Onboarding: The Critical First Step to Employee Engagement
November 4, 2019
It hasn’t been all that long since the term onboarding appeared on the talent management horizon. After all, the original, traditional "onboarding" concept was pretty matter-of-fact, to be kind: "OK, here’s your cubicle, computer, desk, phone, ID badge and a map to the closest restroom. Good luck!"
For the past several years, as bringing new people into an organization has finally been recognized for its critical connection to engagement, onboarding has taken on a new definition. Simply, onboarding today is the strategic vehicle for fast-tracking new talent into – and through – the organizational labyrinth to a progressed state of engagement and, as a result, productivity.
In other words, if you do it right, onboarding means that a new employee can hit the ground running and start out on a very positive note.
From pre-screening through hiring and onboarding, welcoming a new employee to the team can be the start of a rewarding relationship. Or, it can be the beginning of a missed opportunity. For employers who have workforces in the 500-600 range, missed opportunities translate to expensive oversights.

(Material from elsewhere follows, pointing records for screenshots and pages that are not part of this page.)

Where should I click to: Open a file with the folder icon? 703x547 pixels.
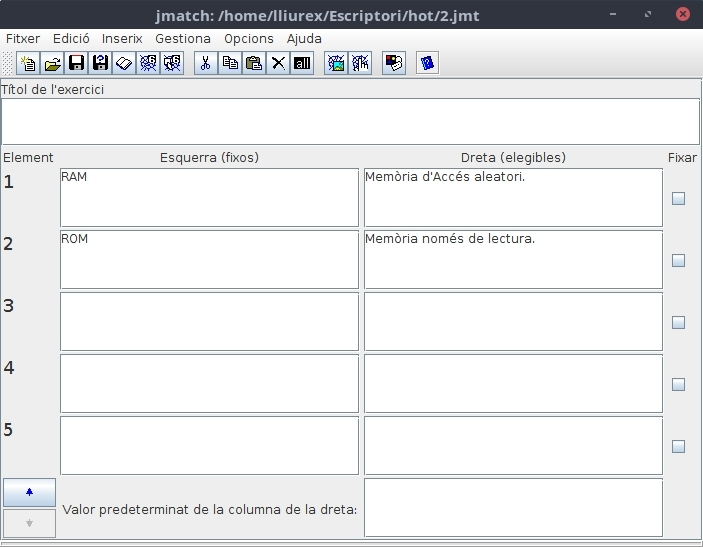click(x=52, y=63)
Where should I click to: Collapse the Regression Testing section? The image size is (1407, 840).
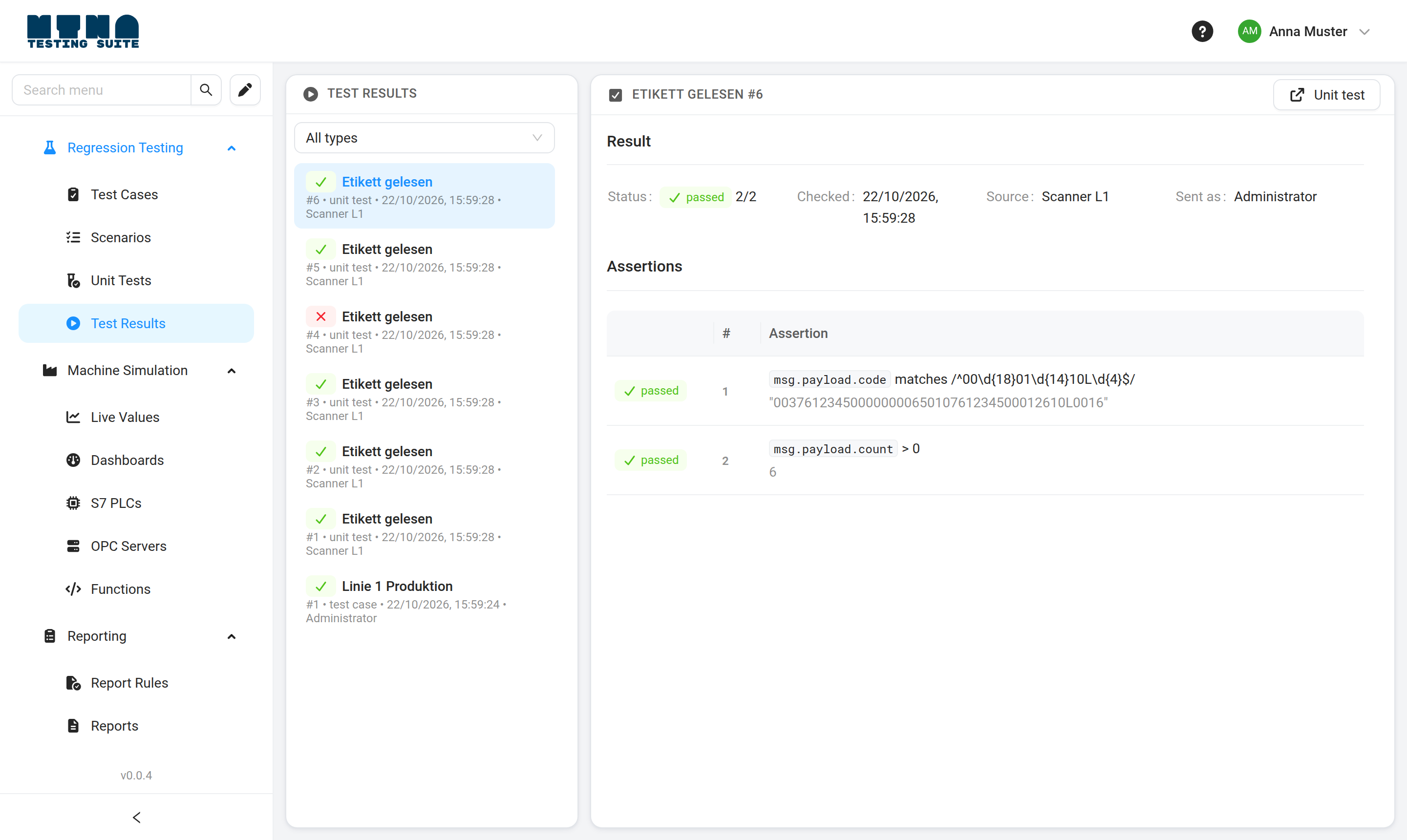[232, 148]
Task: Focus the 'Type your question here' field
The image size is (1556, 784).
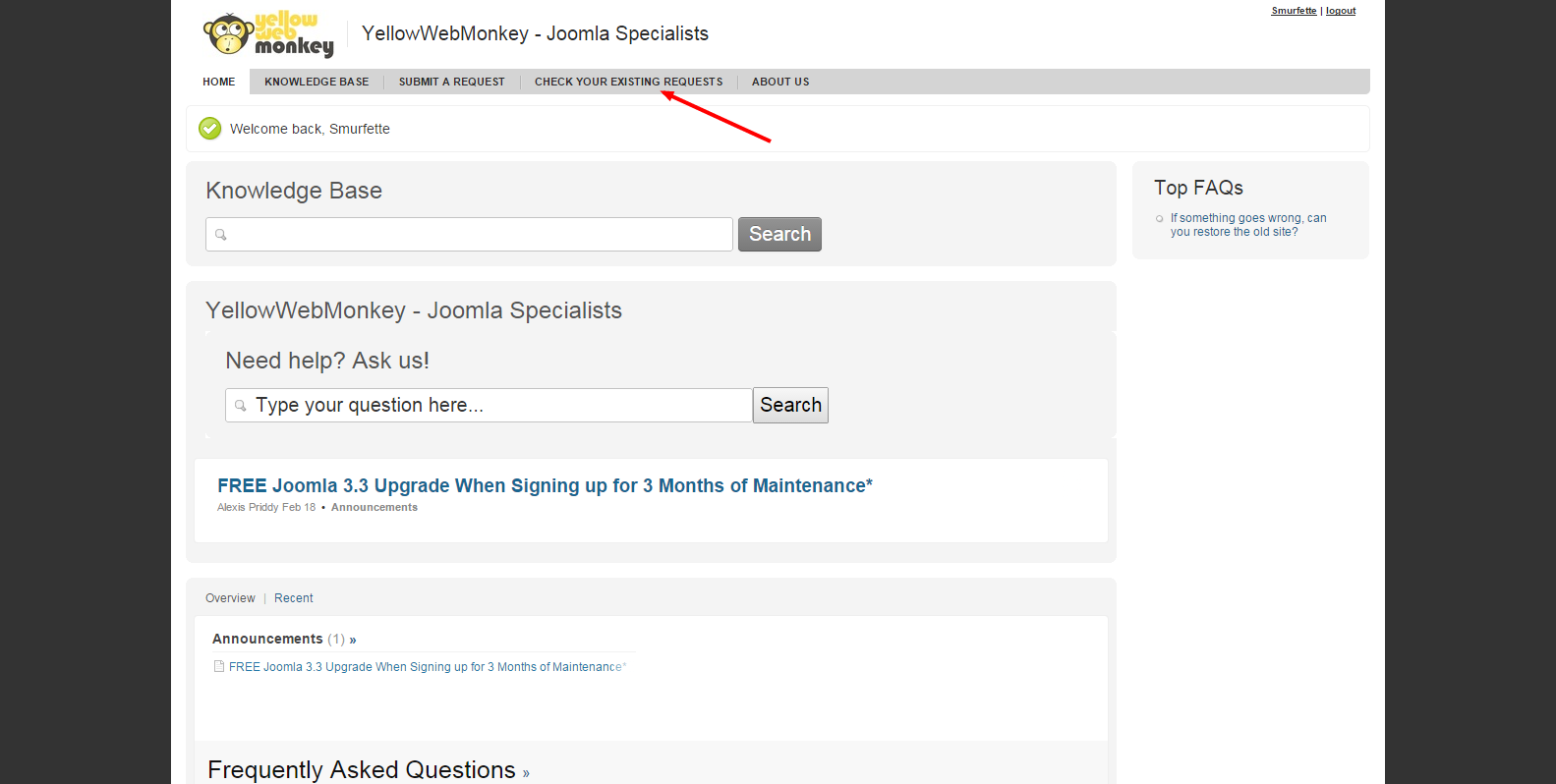Action: click(496, 406)
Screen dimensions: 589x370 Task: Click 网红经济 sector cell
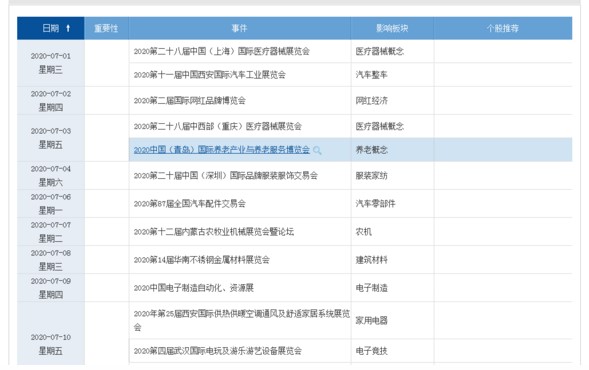coord(372,101)
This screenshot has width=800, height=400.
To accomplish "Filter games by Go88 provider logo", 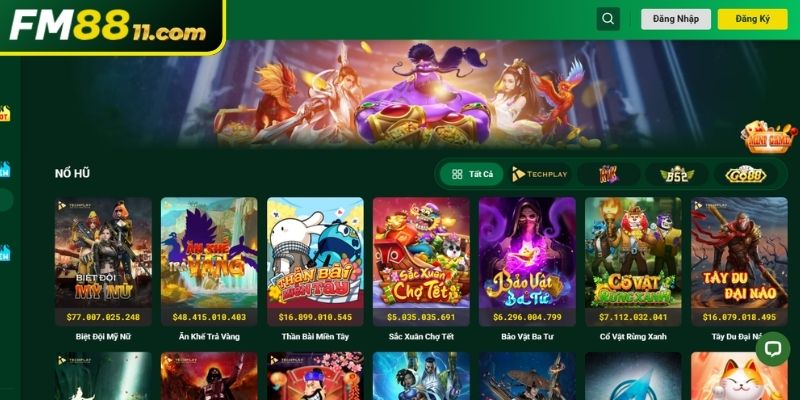I will pyautogui.click(x=745, y=174).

Consider the fact that even with that new focus on onboarding, studies show that one third of all external hires are no longer with an organization after two years. That’s an especially unfortunate outcome for smaller businesses that need to be as focused as possible on business strategies – not worried about the expensive merry-go-round of bringing on new hires
Saving Time, Increasing Productivity and Improving Retention
There are solid strategies for delivering the ultimate new candidate experience from start to finish. There also are new approaches to creating a successful onboarding program based on the strategic objectives of any organization. Using those proven strategies, combined with today’s learning and talent management software systems, you can develop a clearer picture of what needs to be done to compete for and retain talent - today and in the future. It also provides the foundation needed to help new hires succeed in their personal career development and drive optimal business results.

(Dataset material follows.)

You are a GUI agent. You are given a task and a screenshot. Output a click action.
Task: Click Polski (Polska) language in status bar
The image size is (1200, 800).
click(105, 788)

Using technology to help in developing and executing a successful onboarding process can:
- Bring more structure and consistency to an otherwise decentralized process
- Enable blended learning opportunities, combining classroom training with e-learning and social learning
- Facilitate targeted role-specific skills training for faster time-to-productivity
- Allow new employees to connect with their new team, peers and perhaps even a mentor via an internal social network
In addition, leveraging a system will automate the process, saving valuable time in areas such as auto-registering new hires and notifying and reminding new hires of required steps.
Small Investment Delivers a Big Return
You may have noticed that employee engagement is receiving a lot of attention in mainstream and trade media. After all, an engaged workforce is a productive, happy workforce. Well, it should come as no surprise that onboarding is the catalyst, the place where engagement really begins when someone joins your company. The good news is that effective onboarding requires a relatively small investment to deliver a big return.
Below are some tips on developing an effective onboarding strategy:
- Be sure to have a clear understanding of what competencies are required for success, and how those competencies link to business outcomes.
- Provide structured development support in the first few weeks.
- Remember to support both managers and new hires throughout the process.
- Establish a clear roadmap for success early in the onboarding process.
- Do your best to have an understanding of what drives and motivates any new hire. Work out how you are going to increase his/her level of engagement.
In the end, successful onboarding requires micro-engagement based on what matters to the individual, more than anything. Also, the most successful companies don’t end their onboarding program after a week or two. To work, onboarding should span well into the early stages of employee development. In some leading companies, in fact, onboarding is a two-year process – a strong indicator of its importance.
Clearly, onboarding today must be a much deeper, more meaningful effort than just providing an easy route through new hire paperwork. If it doesn’t serve as a prime driver of employee engagement - getting the new hire jazzed up and productive from the get-go - then it’s time to rethink your process and move to onboarding that works.